Use the terraform-aws-modules/emr/aws//modules/studio submodule to create an EMR Studio.
Authentication modes
EMR Studio supports two authentication modes, set via the auth_mode variable:
IAM (default) — Users authenticate with their AWS IAM credentials or federated identities via an IdP.SSO — Users authenticate through IAM Identity Center (formerly AWS SSO). This mode requires session mappings to grant access to specific users or groups.
Key variables
| Variable | Description | Default |
|---|
name | Name of the Studio | "" |
auth_mode | Authentication mode: "IAM" or "SSO" | "IAM" |
default_s3_location | S3 URI for backing up workspaces and notebooks | "" |
vpc_id | VPC ID to associate with the Studio | "" |
subnet_ids | List of subnet IDs (maximum 5) | [] |
description | Human-readable description of the Studio | null |
encryption_key_arn | KMS key ARN to encrypt workspace and notebook files in S3 | null |
session_mappings | IAM Identity Center user/group mappings (SSO mode only) | null |
Session mappings (SSO mode)
When auth_mode = "SSO", you use session_mappings to grant IAM Identity Center users or groups access to the Studio. Each entry in the map specifies:
identity_type — "USER" or "GROUP"identity_id — the IAM Identity Center identifier for the user or groupidentity_name — optional display namesession_policy_arn — optional ARN of a session policy to apply
The module creates an aws_emr_studio_session_mapping resource for each entry.
Examples
module "emr_studio" {
source = "terraform-aws-modules/emr/aws//modules/studio"
name = "example-sso"
description = "EMR Studio using SSO authentication"
auth_mode = "SSO"
default_s3_location = "s3://example-s3-bucket/example"

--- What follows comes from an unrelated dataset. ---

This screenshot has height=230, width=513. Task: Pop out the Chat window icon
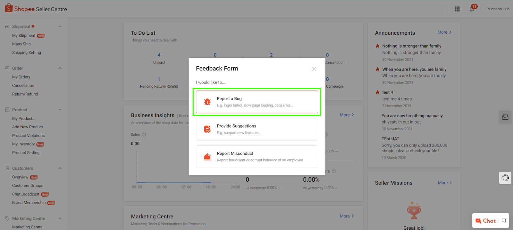504,221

vpc_id = "vpc-1234556abcdef"
subnet_ids = ["subnet-abcde012", "subnet-bcde012a", "subnet-fghi345a"]
# SSO Mapping
session_mappings = {
admin_group = {
identity_type = "GROUP"
identity_id = "012345678f-987a65b4-3210-4567-b5a6-12ab345c6d78"
}
}
tags = local.tags
}
module "emr_studio" {
source = "terraform-aws-modules/emr/aws//modules/studio"
name = "example-iam"
auth_mode = "IAM"
default_s3_location = "s3://example-s3-bucket/example"
vpc_id = "vpc-1234556abcdef"
subnet_ids = ["subnet-abcde012", "subnet-bcde012a", "subnet-fghi345a"]
tags = {
Terraform = "true"
Environment = "dev"
}
}
IAM roles
The module creates two IAM roles by default:
- Service role — used by EMR Studio to access AWS services such as EC2, S3, and Secrets Manager on your behalf.

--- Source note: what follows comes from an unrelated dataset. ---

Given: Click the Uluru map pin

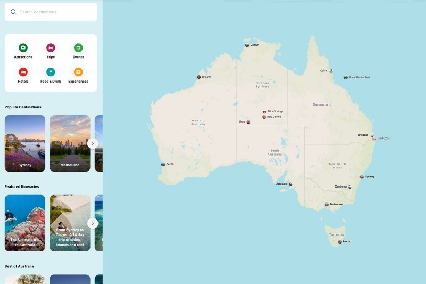Looking at the screenshot, I should coord(248,122).
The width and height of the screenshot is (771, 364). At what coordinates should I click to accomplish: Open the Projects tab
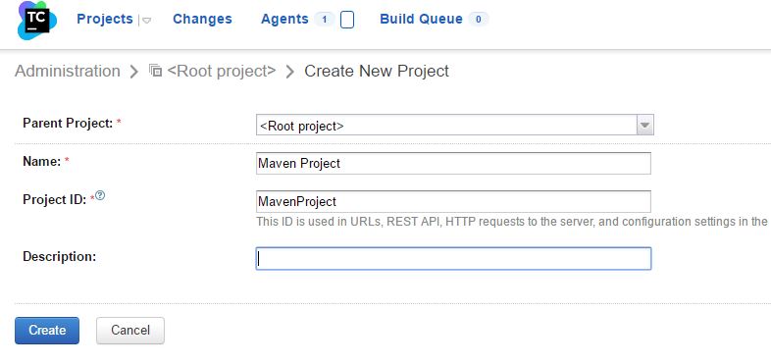(105, 19)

- User role — assumed by Studio users when they interact with AWS resources from a workspace.
You can supply existing roles instead of creating new ones:
| Variable | Description | Default |
|---|
create_service_role | Create the service IAM role | true |
service_role_arn | ARN of an existing service IAM role | null |
service_role_s3_bucket_arns | S3 bucket ARNs the service role can read/write | [] |
service_role_secrets_manager_arns | Secrets Manager ARNs for Git credential access | [] |
create_user_role | Create the user IAM role | true |
user_role_arn | ARN of an existing user IAM role | null |
user_role_s3_bucket_arns | S3 bucket ARNs the user role can read/write | [] |
Security groups
The module creates two security groups — one for the Studio engine and one for the workspace — and wires them together. The engine security group accepts inbound traffic from the workspace security group, and the workspace security group allows outbound traffic to the engine.
Set create_security_groups = false and supply your own group IDs via engine_security_group_id and workspace_security_group_id if you prefer to manage security groups externally.
A Studio can be associated with a maximum of 5 subnets. All subnets must belong to the VPC specified by vpc_id.